Wien (OTS) – Die Evaluierung des Fonds für digitale Transformation
durch die RTR
Rundfunk und Telekom Regulierungs GmbH belegt, dass die Förderung in
den vergangenen fünf Jahren entscheidend zur digitalen
Weiterentwicklung privater Medienunternehmen beigetragen und trotz
des Kosten- und Restrukturierungsdrucks auf die Branche gleichzeitig
zahlreiche Arbeitsplätze in strategischen relevanten Bereichen zu
sichern .
Die Ergebnisse der Studie bestätigen, dass die
Digitaltransformationsförderung bei privaten Medienunternehmen
nachhaltige Investitionen in digitale Technologien, neue Formate und
innovative Distributionswege bewirkt hat. Gerade in einem von raschem
Strukturwandel geprägten Umfeld war der Fonds ein entscheidender
Stabilitätsfaktor für private Rundfunkveranstalter in Österreich.
Gleichzeitig macht die Studie deutlich: Die digitale
Transformation des österreichischen Medienmarktes ist noch nicht
abgeschlossen. Im Gegenteil: Die Dynamik hat sich zuletzt weiter
beschleunigt . Insbesondere die rasanten Entwicklungen im Bereich der
künstlichen Intelligenz erhöhen den Transformationsdruck auf
Medienhäuser erheblich. Ohne gezielte Investitionen droht eine
strukturelle Wettbewerbsverzerrung zulasten österreichischer Anbieter
. Um Qualität, Unabhängigkeit und Innovationskraft der
österreichischen Medien auch künftig sicherzustellen, sind weitere
entschlossene und rasche Transformationsschritte notwendig.
„ Die Studie zeigt klar: Der Digitaltransformationsfonds wirkt.

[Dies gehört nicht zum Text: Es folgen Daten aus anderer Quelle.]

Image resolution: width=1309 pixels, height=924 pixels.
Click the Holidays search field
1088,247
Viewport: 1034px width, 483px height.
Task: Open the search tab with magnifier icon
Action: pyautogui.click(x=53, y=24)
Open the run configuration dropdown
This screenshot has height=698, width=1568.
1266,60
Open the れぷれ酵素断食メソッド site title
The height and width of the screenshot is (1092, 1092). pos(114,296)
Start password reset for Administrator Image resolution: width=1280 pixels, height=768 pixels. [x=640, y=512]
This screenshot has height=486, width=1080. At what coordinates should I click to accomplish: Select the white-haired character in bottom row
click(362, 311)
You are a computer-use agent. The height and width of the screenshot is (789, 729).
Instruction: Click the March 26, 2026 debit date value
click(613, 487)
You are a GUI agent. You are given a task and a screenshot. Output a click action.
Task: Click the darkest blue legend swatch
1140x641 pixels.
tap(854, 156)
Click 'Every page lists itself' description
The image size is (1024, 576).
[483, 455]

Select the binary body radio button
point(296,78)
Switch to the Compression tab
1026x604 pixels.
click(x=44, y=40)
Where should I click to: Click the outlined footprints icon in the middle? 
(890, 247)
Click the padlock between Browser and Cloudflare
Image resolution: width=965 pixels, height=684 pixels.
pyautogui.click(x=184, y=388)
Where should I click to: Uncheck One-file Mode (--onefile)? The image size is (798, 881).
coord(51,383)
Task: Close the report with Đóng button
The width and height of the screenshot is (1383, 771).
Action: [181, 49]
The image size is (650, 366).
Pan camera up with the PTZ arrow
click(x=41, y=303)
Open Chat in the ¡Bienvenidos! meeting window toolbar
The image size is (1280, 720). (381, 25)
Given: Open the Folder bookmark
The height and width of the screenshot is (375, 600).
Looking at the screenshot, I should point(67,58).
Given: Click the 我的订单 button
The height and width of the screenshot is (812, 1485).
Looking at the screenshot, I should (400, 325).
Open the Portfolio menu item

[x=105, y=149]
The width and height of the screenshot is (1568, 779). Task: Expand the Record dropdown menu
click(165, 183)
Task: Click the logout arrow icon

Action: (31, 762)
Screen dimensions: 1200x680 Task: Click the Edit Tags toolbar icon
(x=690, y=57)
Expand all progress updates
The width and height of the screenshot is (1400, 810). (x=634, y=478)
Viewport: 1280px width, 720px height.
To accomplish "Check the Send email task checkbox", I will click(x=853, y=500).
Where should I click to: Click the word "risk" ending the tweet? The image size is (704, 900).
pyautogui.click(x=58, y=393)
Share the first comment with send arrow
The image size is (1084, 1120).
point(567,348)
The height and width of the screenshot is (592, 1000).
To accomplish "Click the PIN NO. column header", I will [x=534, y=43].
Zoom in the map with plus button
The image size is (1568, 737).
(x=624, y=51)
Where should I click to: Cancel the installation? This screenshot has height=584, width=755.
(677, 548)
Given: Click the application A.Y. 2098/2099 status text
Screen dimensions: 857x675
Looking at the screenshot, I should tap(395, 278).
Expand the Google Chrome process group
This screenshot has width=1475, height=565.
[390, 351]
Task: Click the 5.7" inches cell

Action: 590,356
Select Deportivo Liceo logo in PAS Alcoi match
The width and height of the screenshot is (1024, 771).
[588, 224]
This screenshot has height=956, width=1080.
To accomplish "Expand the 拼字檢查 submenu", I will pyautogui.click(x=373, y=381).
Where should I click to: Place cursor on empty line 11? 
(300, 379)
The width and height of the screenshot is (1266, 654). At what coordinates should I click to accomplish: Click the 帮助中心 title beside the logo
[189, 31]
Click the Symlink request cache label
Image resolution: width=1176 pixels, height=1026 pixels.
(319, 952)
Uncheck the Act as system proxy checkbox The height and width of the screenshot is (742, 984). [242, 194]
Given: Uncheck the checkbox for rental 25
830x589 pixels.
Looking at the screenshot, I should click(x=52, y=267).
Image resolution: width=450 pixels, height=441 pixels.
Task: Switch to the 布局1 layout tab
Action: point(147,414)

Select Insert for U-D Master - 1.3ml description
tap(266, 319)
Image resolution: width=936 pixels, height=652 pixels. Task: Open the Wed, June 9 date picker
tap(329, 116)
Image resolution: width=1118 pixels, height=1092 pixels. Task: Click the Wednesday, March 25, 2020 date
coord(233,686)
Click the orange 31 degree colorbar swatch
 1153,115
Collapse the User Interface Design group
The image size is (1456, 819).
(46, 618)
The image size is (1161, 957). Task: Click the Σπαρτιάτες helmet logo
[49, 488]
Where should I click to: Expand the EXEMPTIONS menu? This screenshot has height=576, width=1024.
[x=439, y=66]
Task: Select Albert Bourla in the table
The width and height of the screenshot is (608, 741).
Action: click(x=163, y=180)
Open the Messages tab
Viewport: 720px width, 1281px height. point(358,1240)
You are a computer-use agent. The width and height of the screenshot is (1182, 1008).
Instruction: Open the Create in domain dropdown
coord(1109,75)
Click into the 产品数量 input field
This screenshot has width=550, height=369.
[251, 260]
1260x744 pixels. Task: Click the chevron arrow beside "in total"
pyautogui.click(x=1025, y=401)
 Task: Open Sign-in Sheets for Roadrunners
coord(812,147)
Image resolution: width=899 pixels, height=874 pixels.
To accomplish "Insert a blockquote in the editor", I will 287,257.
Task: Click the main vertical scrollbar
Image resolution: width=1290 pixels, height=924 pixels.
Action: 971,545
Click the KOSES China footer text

Er hat Investitionen ermöglicht, Innovationen angestoßen und
Beschäftigung gesichert. Angesichts der technologischen Umbrüche,
insbesondere durch KI, sollte dieser Weg konsequent fortgesetzt
werden. “, betont VÖP-Präsident Christian Stögmüller. „
Österreichische Medienunternehmen müssen ihre digitalen Angebote
weiterhin ausbauen und weiterentwickeln, um im intensiven Wettbewerb
mit globalen Online-Plattformen bestehen zu können. “
Vor diesem Hintergrund erachtet der Privatsenderverband die
Fortführung der Digitaltransformationsförderung für sinnvoll und
notwendig. Der Verband spricht sich daher klar dafür aus, die
Notifizierung des Fonds möglichst rasch zu verlängern und seine
Dotierung abzusichern. Nur so kann gewährleistet werden, dass
österreichische Medien auch künftig wettbewerbsfähig bleiben,
Arbeitsplätze sichern und ihren unverzichtbaren Beitrag zur
Meinungsvielfalt und demokratischen Öffentlichkeit leisten können.